海外におけるオミクロン株による感染例は、継続的に増加している。国内においても、約8割の都道府県でオミクロン株の感染が確認されており、海外渡航歴がなく、感染経路が不明の事案が継続して発生している地域もある。またデルタ株からの置き換わりも進んでいる地域もあることを踏まえると、今後、感染拡大が急速に進み、医療提供体制等がひっ迫する可能性に留意する必要がある。

実効再生産数:
全国的には、直近(12/21時点)で1.31と1を上回る水準が継続しており、首都圏では1.26、関西圏では1.35となっている。

今後の見通しと必要な対策

  • 今後さらに感染が急拡大するおそれが強い。全国の新規感染者は、年末・年始にかけて急増しており、あわせてオミクロン株による感染例も増加している。特に、大阪府や沖縄県などにおいては、オミクロン株の感染のうち、海外渡航に関連のない事案が継続して発生しており、すでにデルタ株からオミクロン株へと置き換わりが進みつつある。さらに、夜間滞留人口は幅広い地域で昨年末の水準を下回っているものの、現在の感染者増加は、まだクリスマス前後の状況が反映されていると考えられる。その後の年末・年始の帰省などによる人の移動や接触が増加したことに加え、今週末には3連休、成人式やそれに関連した集まりがあることや、さらなる気温の低下に伴い屋内での活動が増えていくことも踏まえると、今後さらに感染が急拡大するおそれがある。
  • 今後の拡大傾向によっては、医療提供体制のひっ迫や重症化リスクの高い人々への感染拡大が懸念される。オミクロン株について、国際機関や諸外国から、ウイルスの性状や疫学的な評価に関する暫定的な報告がされている。また、国内の感染事例からも情報が得られつつある。
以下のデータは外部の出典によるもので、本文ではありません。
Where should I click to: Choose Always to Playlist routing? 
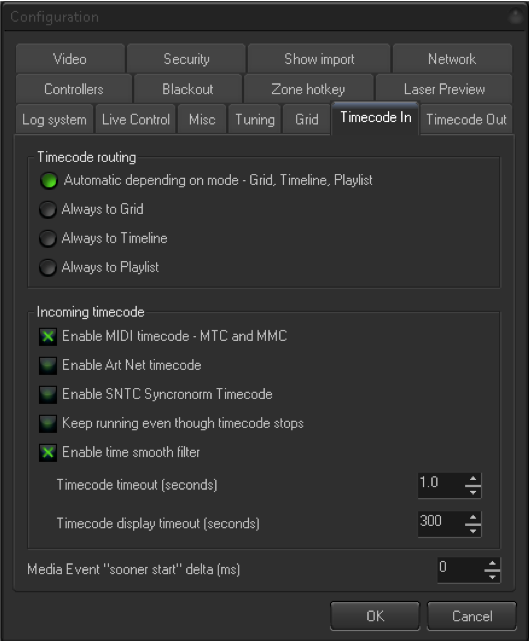[x=48, y=267]
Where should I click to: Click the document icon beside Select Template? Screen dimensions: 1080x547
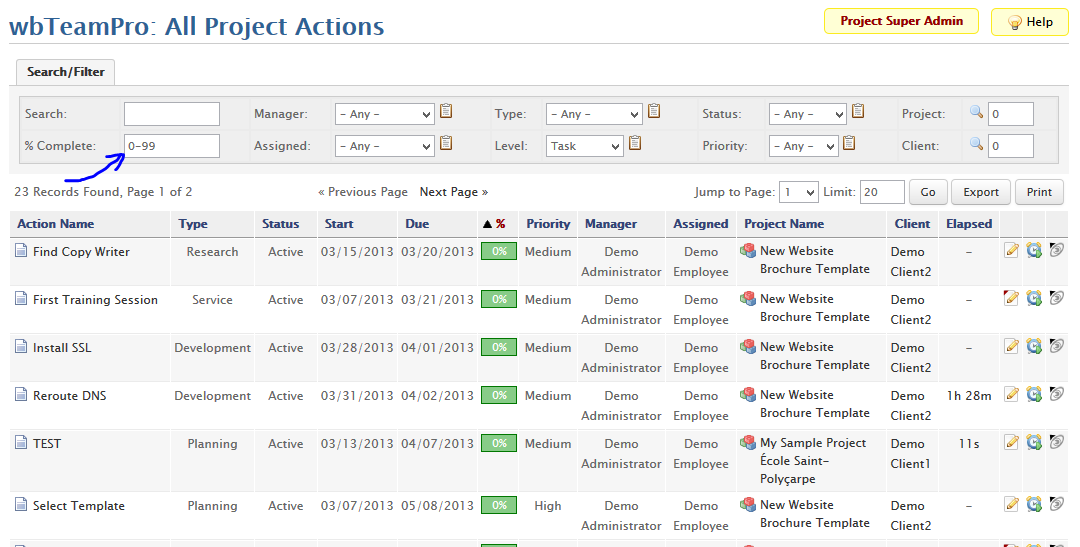pos(21,505)
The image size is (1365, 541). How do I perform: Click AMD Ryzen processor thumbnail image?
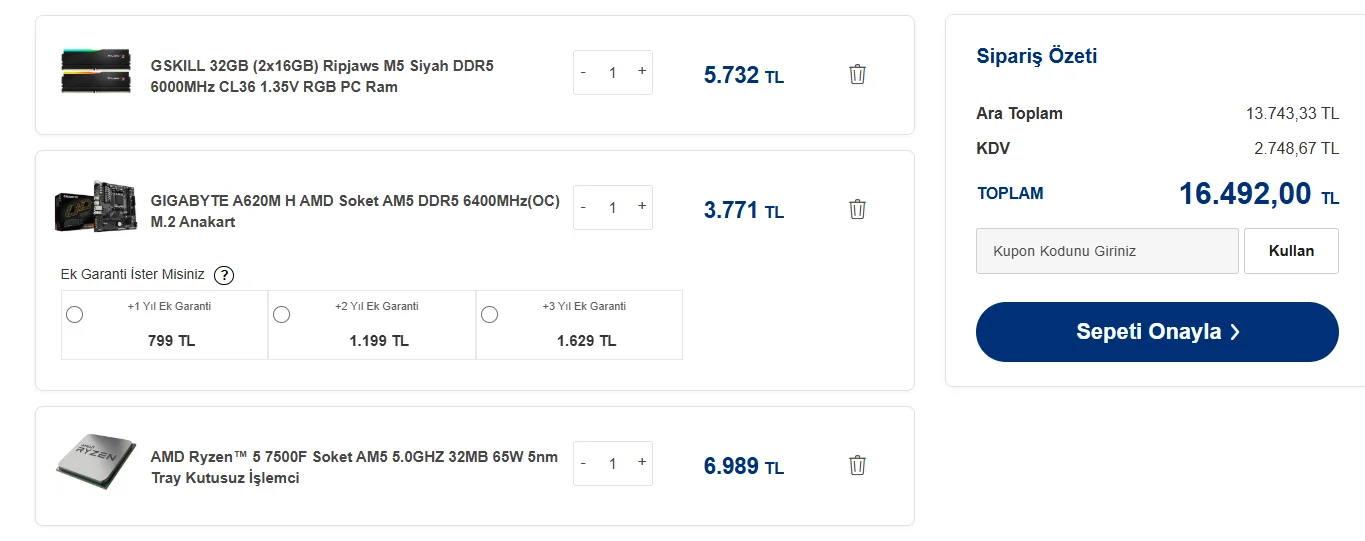[x=96, y=463]
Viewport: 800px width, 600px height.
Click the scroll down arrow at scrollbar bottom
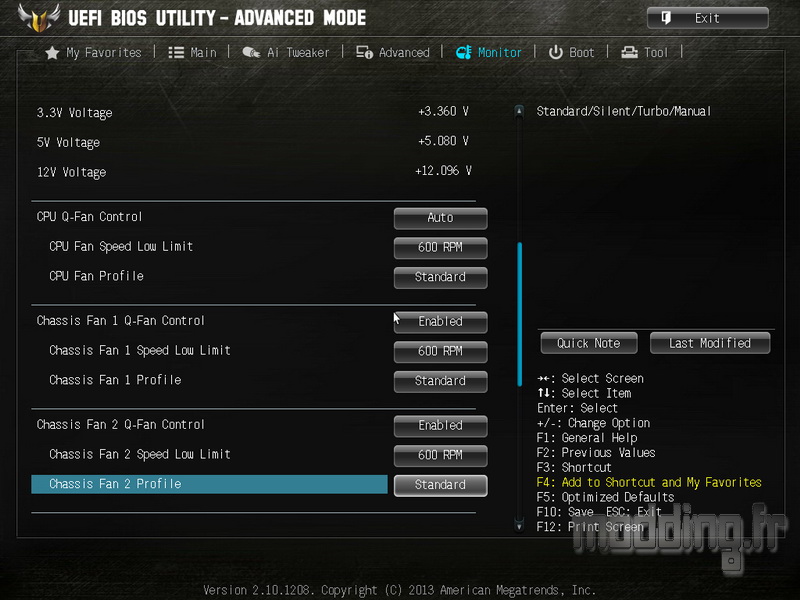pos(519,526)
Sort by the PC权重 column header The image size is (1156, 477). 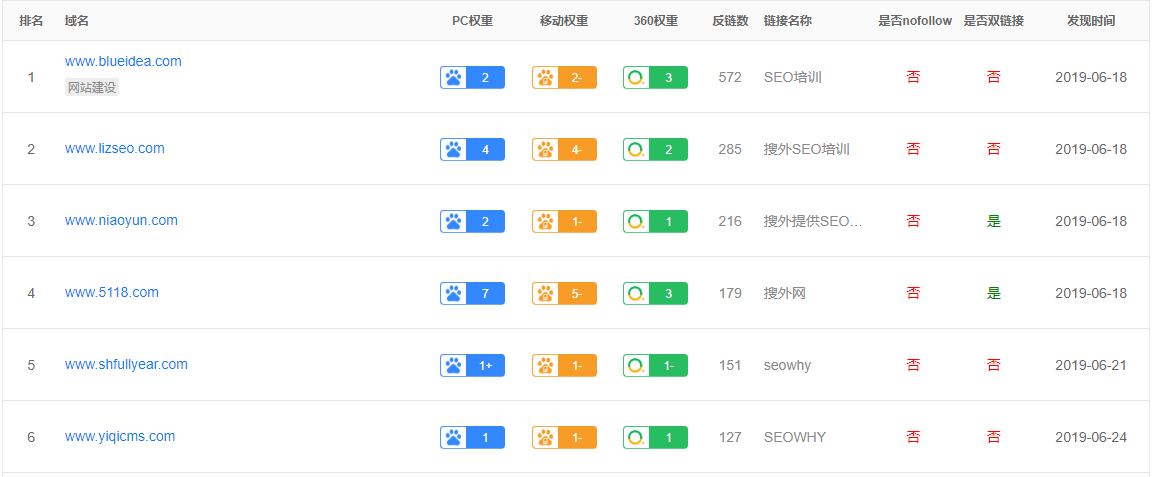coord(473,21)

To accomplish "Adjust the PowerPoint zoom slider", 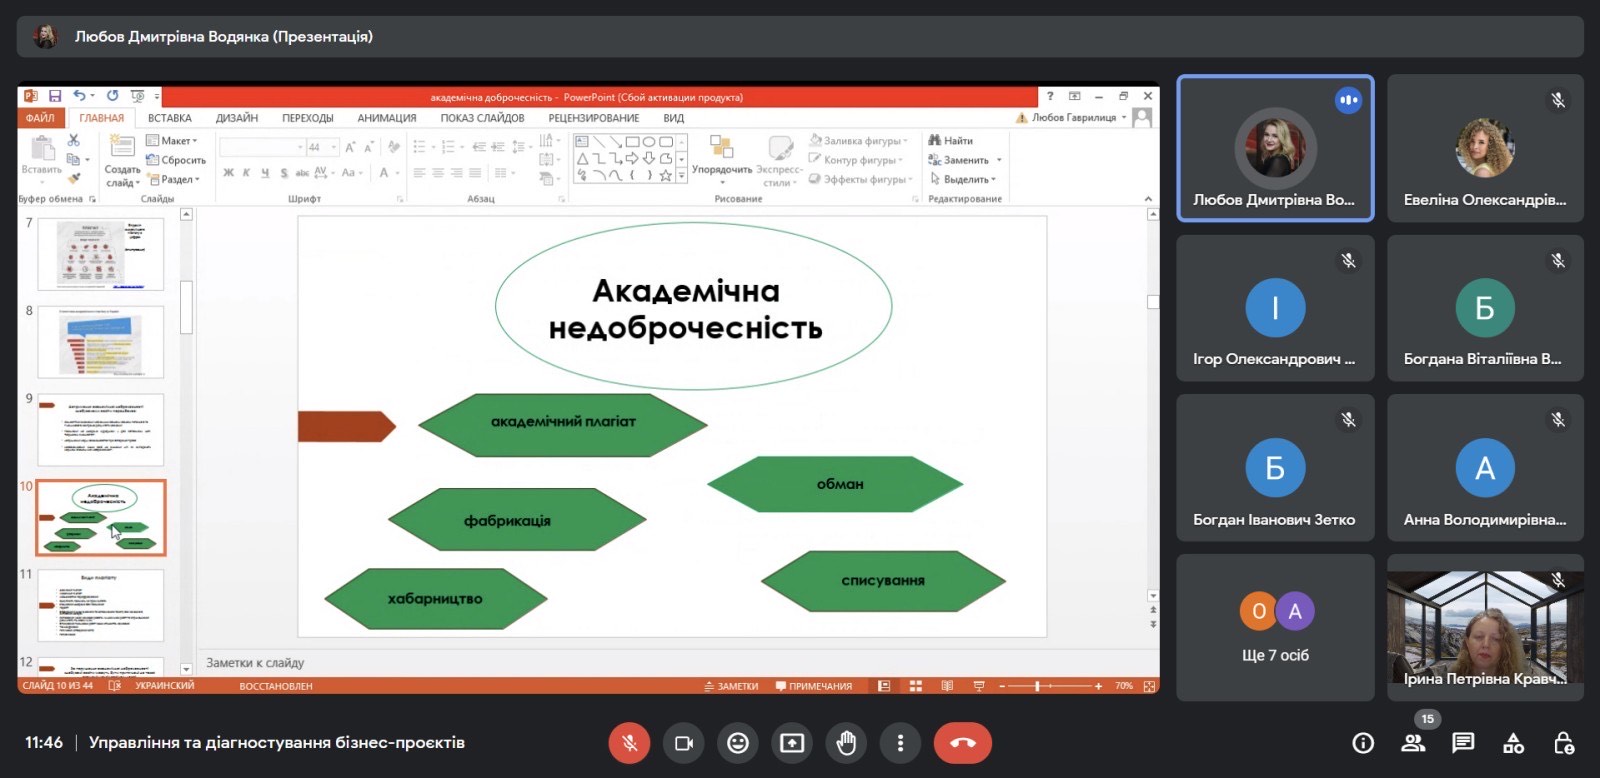I will click(1038, 686).
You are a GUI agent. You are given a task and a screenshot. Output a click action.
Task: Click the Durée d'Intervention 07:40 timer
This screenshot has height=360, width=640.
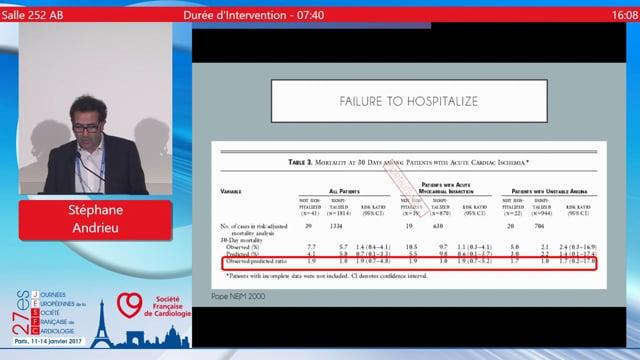253,15
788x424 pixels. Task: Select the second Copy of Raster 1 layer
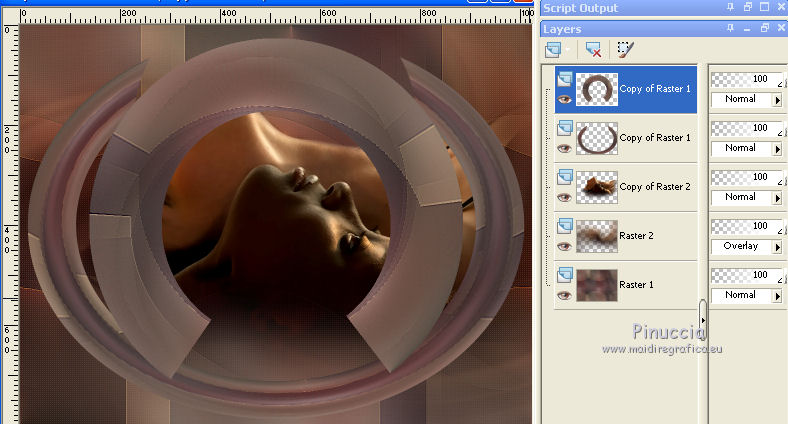tap(654, 138)
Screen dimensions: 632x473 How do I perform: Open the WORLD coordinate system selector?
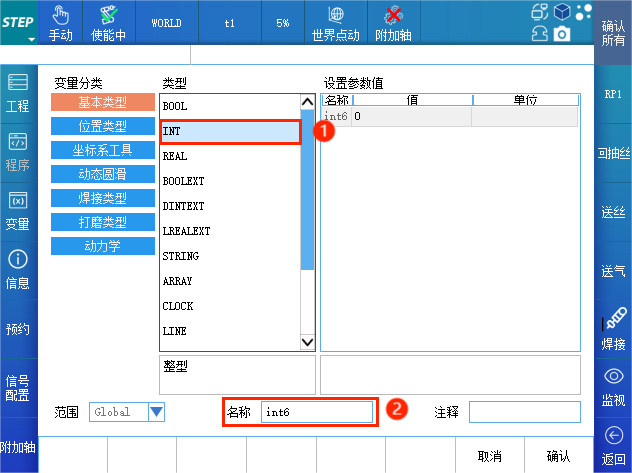click(x=166, y=22)
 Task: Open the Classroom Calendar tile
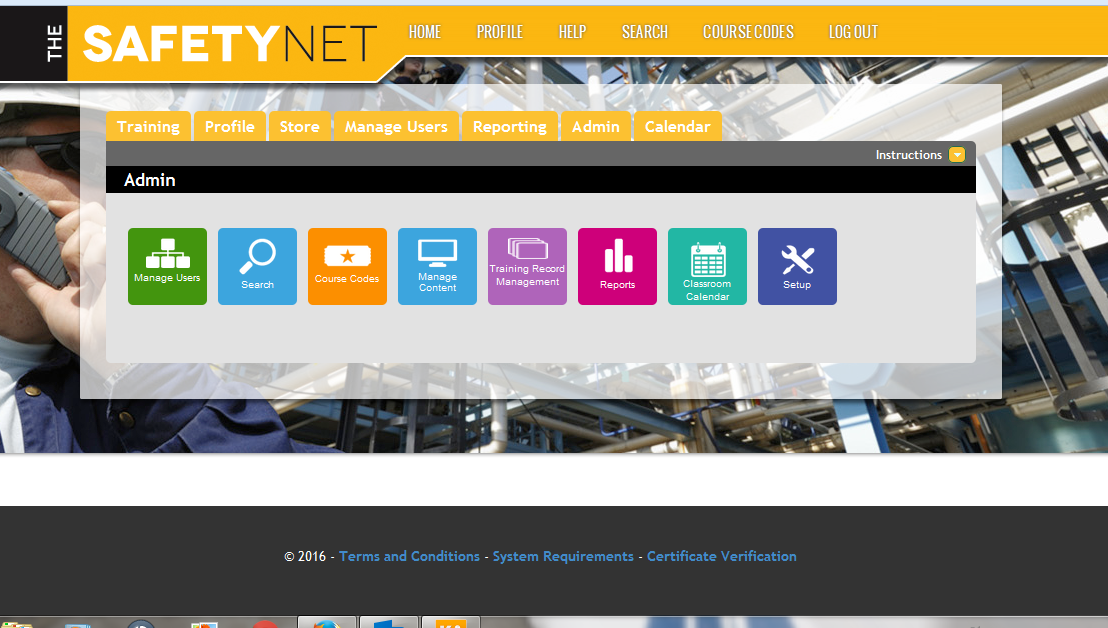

現時点における情報は限られているが、南アフリカや英国等において流行株がデルタ株からオミクロン株に急速に置換されており、伝播性の高さが懸念される。また、オミクロン株はデルタ株に比して、世代時間、倍加時間や潜伏期間の短縮化、二次感染リスクや再感染リスクの増大が指摘され、ワクチンについては、重症化予防効果は一定程度保たれているものの、発症予防効果は著しく低下していると報告されている。さらに、実験室内での評価として、一部の抗体治療薬の効果が低下する可能性などが指摘されている。また、疫学情報や実験室研究などからは、デルタ株と比較してオミクロン株による感染は重症化しにくい可能性が示唆されているが、今後急速な感染拡大により、感染者数が急速に増加すれば、自宅・宿泊療養者や入院による治療を必要とする人が急激に増え、軽症・中等症の医療提供体制が急速にひっ迫する可能性に留意が必要である。また、重症化リスクの高い方々の間で急速に感染が拡がると、重症者や死亡者が発生する割合が高まるおそれがある。
  • 水際及び国内の各現場において、予防的・機動的な取り組みが求められる。
    • 水際では、オミクロン株対策のため、入国時検査での陽性者をオミクロン株陽性者とみなし、機内濃厚接触者を迅速に特定し、対応するとともに、陽性者に対する全ゲノム解析を継続させることが必要。
    • 国内では、オミクロン株による急速な感染拡大が懸念される中で、引き続き、監視体制を継続させる必要がある。国内でオミクロン株による感染が確認されており、検査体制の徹底による早期探知、迅速な積極的疫学調査や感染拡大防止策の実施が必要。なお、オミクロン株感染例と同一空間を共有した者については、マスクの着用の有無や接触時間に関わらず、幅広な検査の対象としての対応を行うことが推奨される。
    • 自治体では、地域の感染状況及び今後の感染者数や重症者数の予測に基づき、必要病床数の確保や検査、疫学調査などの保健所体制強化のための応援確保、自宅療養者に対する訪問診療やオンライン診療体制の構築を機動的に取り組んでいくことが求められる。
  • 地域における各施設の業務継続計画の早急な点検が必要である。

    地域で感染が急拡大することにより、特に医療機関、介護福祉施設では、職員とその家族の感染や、濃厚接触による職場離脱の可能性が高い。同様のことは保健所を含む自治体や交通機関などすべての社会機能維持に関わる職場でも起こりうる。このような事態に備えるための業務継続計画点検である。また、職場ではテレワークの活用も求められる。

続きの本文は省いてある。